For decades Greenway has been stuck in a broadband lacuna. For years the market failed to invest in my community. Time and again I have had constituents ask me, 'How can new suburbs be allowed to flourish with deficient connectivity, without such basic things as communications infrastructure?' So it is with great anticipation of the benefits that are going to come with the NBN that people are asking not why we are constructing the NBN but when they are going to get it. Indeed, the rollouts in my local area have been continuing. Thanks to this government, the Greenway community will now have access to the high-speed affordable broadband that has long been overdue. And thanks to this government we are seeing the trend of infrastructure deficit, and particularly broadband infrastructure deficit, reversed.
Riverstone in my electorate has suffered from a lack of infrastructure investment for a long time. One of those infrastructure deficits has related to a market failure and decades and decades of policy failure—a failure to realise that this is a growing area of the north-west sector. Governments and the market have simply failed to keep up. It is by recognising this market failure that our government is rectifying this situation and why Riverstone is the site of the first Sydney metro rollout of the National Broadband Network.

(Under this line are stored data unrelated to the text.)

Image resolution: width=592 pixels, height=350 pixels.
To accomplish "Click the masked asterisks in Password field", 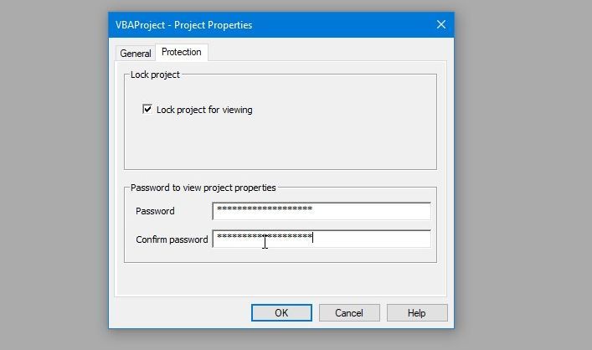I will point(264,209).
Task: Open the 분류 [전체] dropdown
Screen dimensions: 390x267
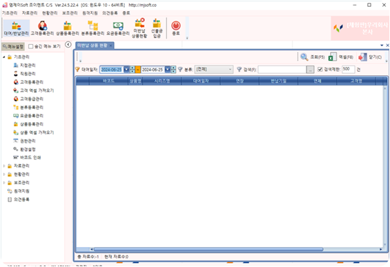Action: point(214,70)
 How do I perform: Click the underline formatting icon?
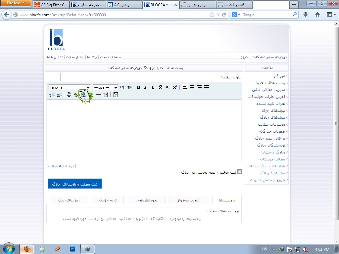pos(153,87)
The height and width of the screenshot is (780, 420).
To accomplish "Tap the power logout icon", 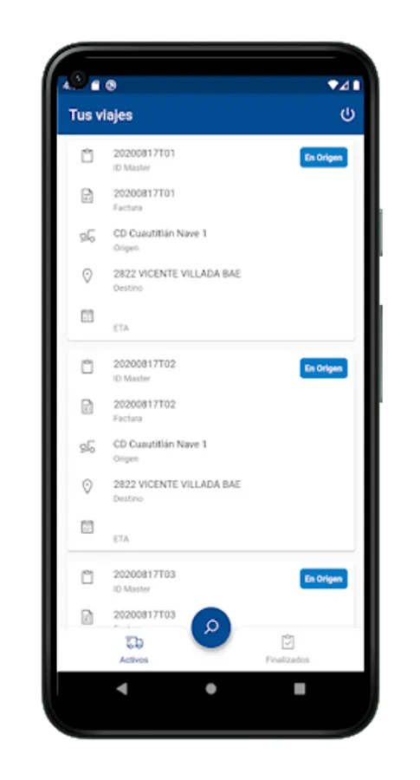I will pos(347,115).
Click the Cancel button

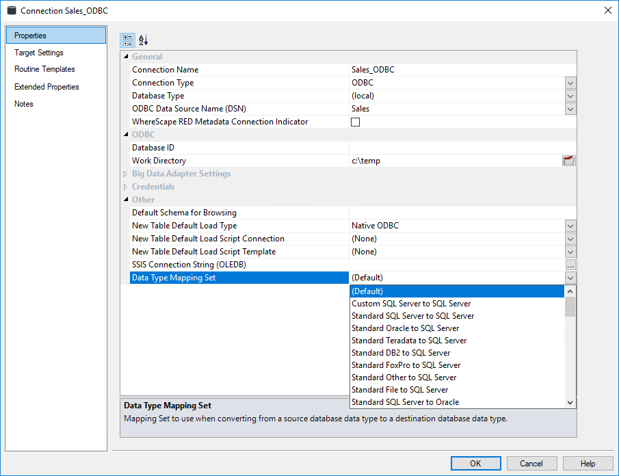coord(531,464)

As of 1 April this year construction started in Riverstone, rolling out fibre to some 2,800 homes and businesses. In neighbouring Blacktown fibre is currently being rolled out to 11,200 homes and businesses. The three-year plan for the rollout of the NBN will see fibre construction being rolled out to 51,400 businesses and households in my electorate and its surrounds by 2015.
On 28 and 29 June I had the pleasure of joining with two of my local schools who will benefit from the NBN, Mitchell High School in Blacktown and St John's Primary in Riverstone, to tour the NBN Co. Discovery Truck. This was a great opportunity for these students, for businesses and for members of the community more generally to come and see what the NBN is exactly, what it is capable of, how it will work and what opportunities it will open up. There was enormous interest from local residents. High-speed broadband will change the way schools such as Mitchell High and St John's access information and communicate with each other. It will transform education and is the key driver of productivity in our economy in the future. I was also very pleased to host Minister Conroy in Riverstone. He made it out on Monday, 23 February to St John's to look at the fantastic use of technology in learning by the students at St John's. I want to thank the principal, Marion Bell, and Greg Whitby from the Catholic Education Office for taking the time to have that demonstration with us.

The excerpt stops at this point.